The Statute on Measures in the Law of Companies, Cooperatives, Associations, Foundations and Condominiums to Combat the Effects of the COVID-19 Pandemic (GesRuaCOVBekG) provided for exceptions for meetings otherwise required by law or by the bylaws of corporations (general meetings, general assemblies). Thus, resolutions of GmbH shareholders may also be adopted in text form or by submitting votes in writing even without the consent of all shareholders, Sec. 2 GesRuaCOVBekG. Pursuant to § 5 GesRuaCOVBekG, associations and foundations may, even if this is not provided for in the Articles of Association, pass resolutions in writing or by means of electronic communication that would otherwise be reserved for general meetings held in person.

These regulations, originally set to expire Dec. 31, 2020, were extended to August 31, 2022 by the Regulation Extending Measures in the Law of Corporations, Cooperatives, Associations and Foundations to Combat the Effects of the COVID-19 Pandemic as amended on Sept. 19, 2021. It has not been prolonged thereafter.

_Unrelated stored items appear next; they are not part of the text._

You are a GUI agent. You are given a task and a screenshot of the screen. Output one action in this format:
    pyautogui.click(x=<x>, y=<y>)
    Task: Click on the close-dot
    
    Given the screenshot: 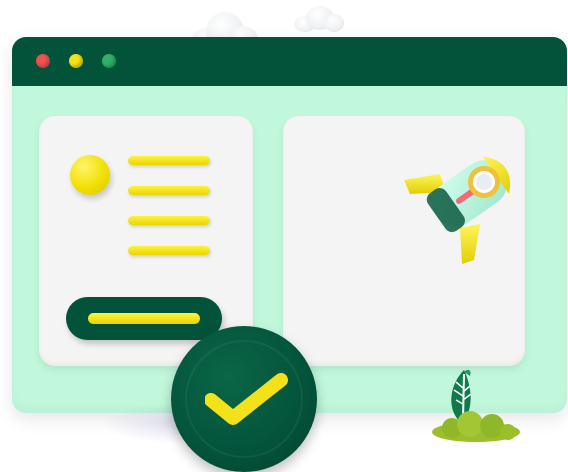 What is the action you would take?
    pyautogui.click(x=43, y=61)
    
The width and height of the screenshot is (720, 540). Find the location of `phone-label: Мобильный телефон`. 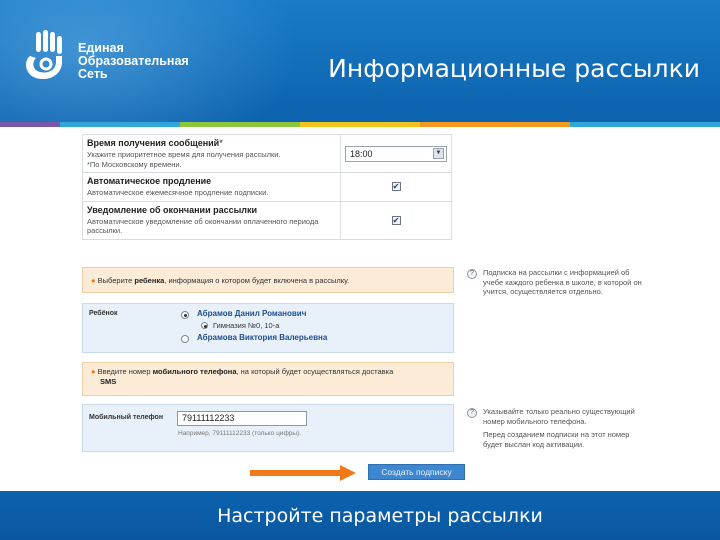

phone-label: Мобильный телефон is located at coordinates (126, 418).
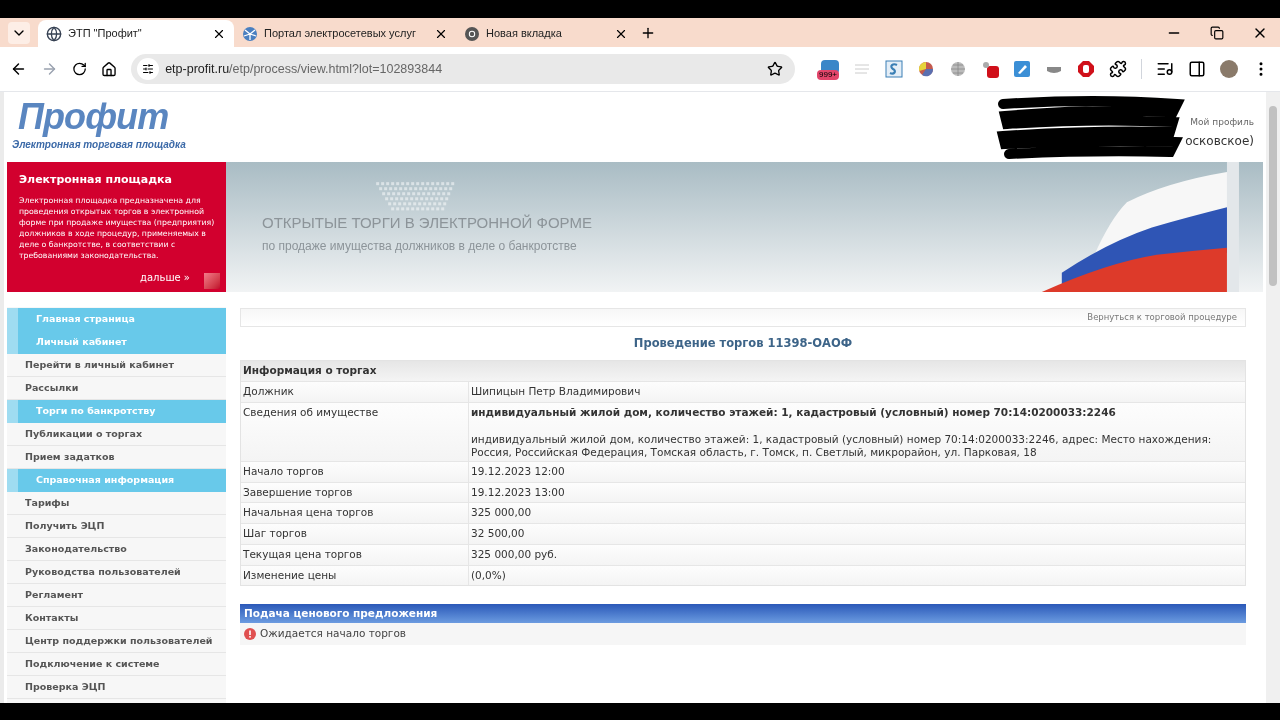  I want to click on logo-subtitle: Электронная торговая площадка, so click(99, 145).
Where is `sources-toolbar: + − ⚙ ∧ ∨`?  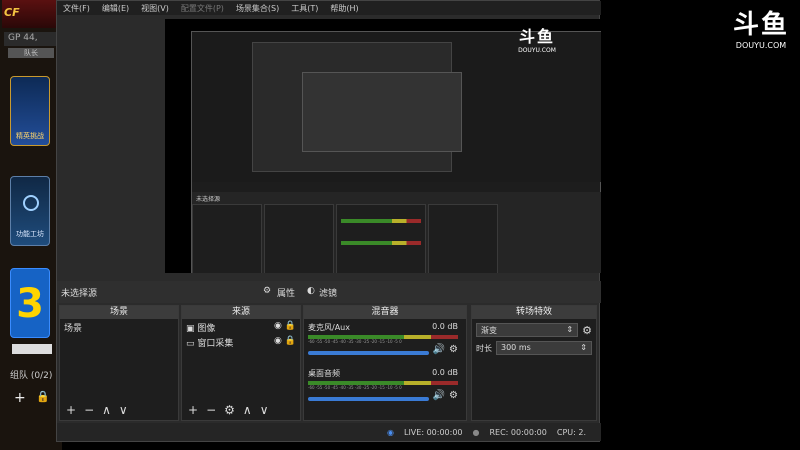 sources-toolbar: + − ⚙ ∧ ∨ is located at coordinates (241, 410).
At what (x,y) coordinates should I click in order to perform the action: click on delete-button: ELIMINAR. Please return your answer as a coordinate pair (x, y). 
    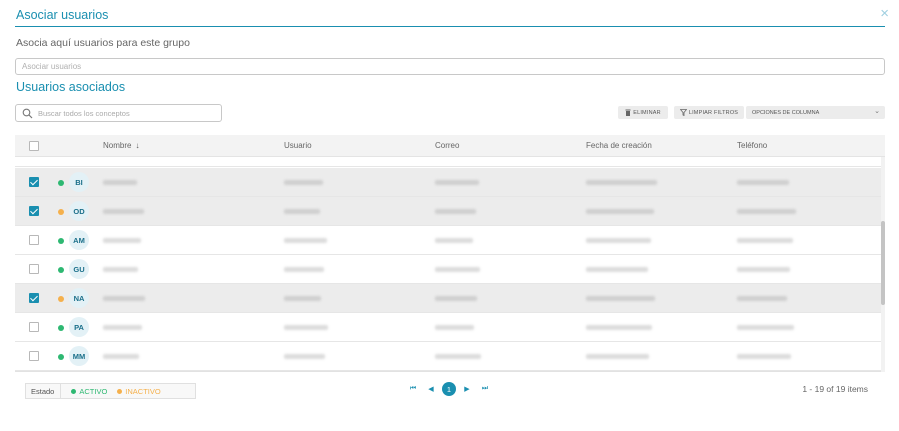
    Looking at the image, I should click on (643, 112).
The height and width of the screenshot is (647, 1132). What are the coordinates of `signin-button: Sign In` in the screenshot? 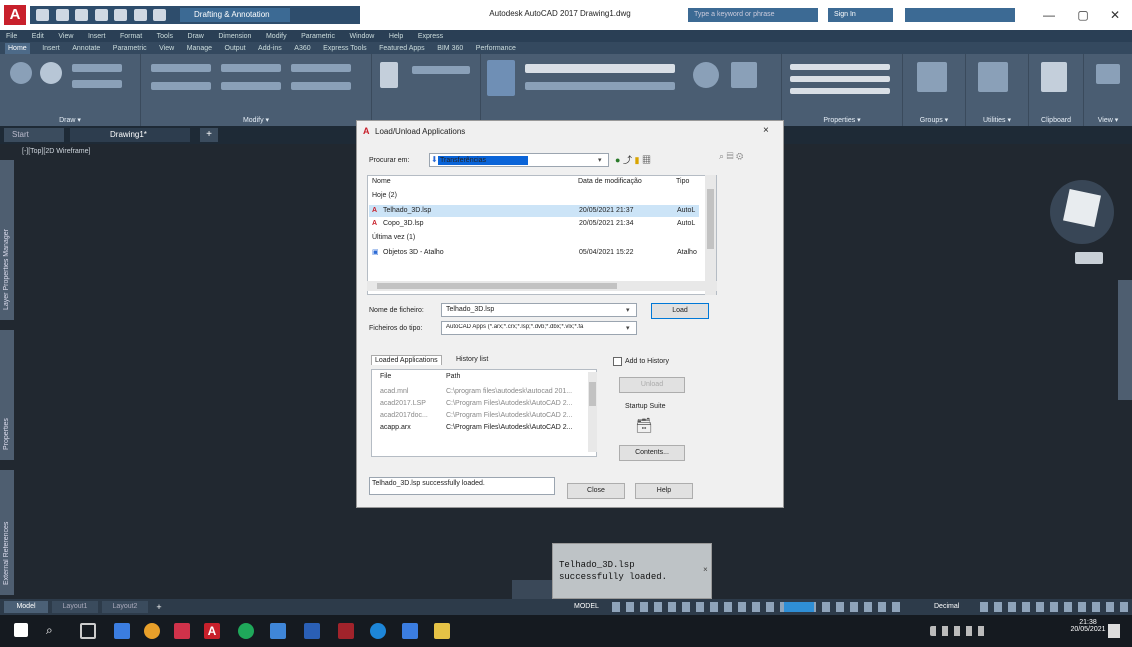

Instead, the legislator has responded to the experience gained from holding virtual meetings by including provisions on the holding of virtual meetings in the relevant individual acts. § 118a AktG (German Stock Corporation Act), inserted by the Act of July 20, 2022 (BGBl. I p. 1166), permits the holding of virtual shareholders’ meetings. § 32 Sec. 2 BGB has been changed by resolution of the legislative on February 9. 2023 and thus reads as follows: “When convening the meeting, provision may be made for members to be able to participate in the meeting and exercise other membership rights by means of electronic communication without being present at the meeting venue (hybrid meeting). The members may decide that future meetings may also be convened as virtual meetings, in which members must participate by means of electronic communication without being present at the meeting venue and exercise their other membership rights. If a hybrid or virtual meeting is convened, the convocation must also specify how members can exercise their rights by means of electronic communication.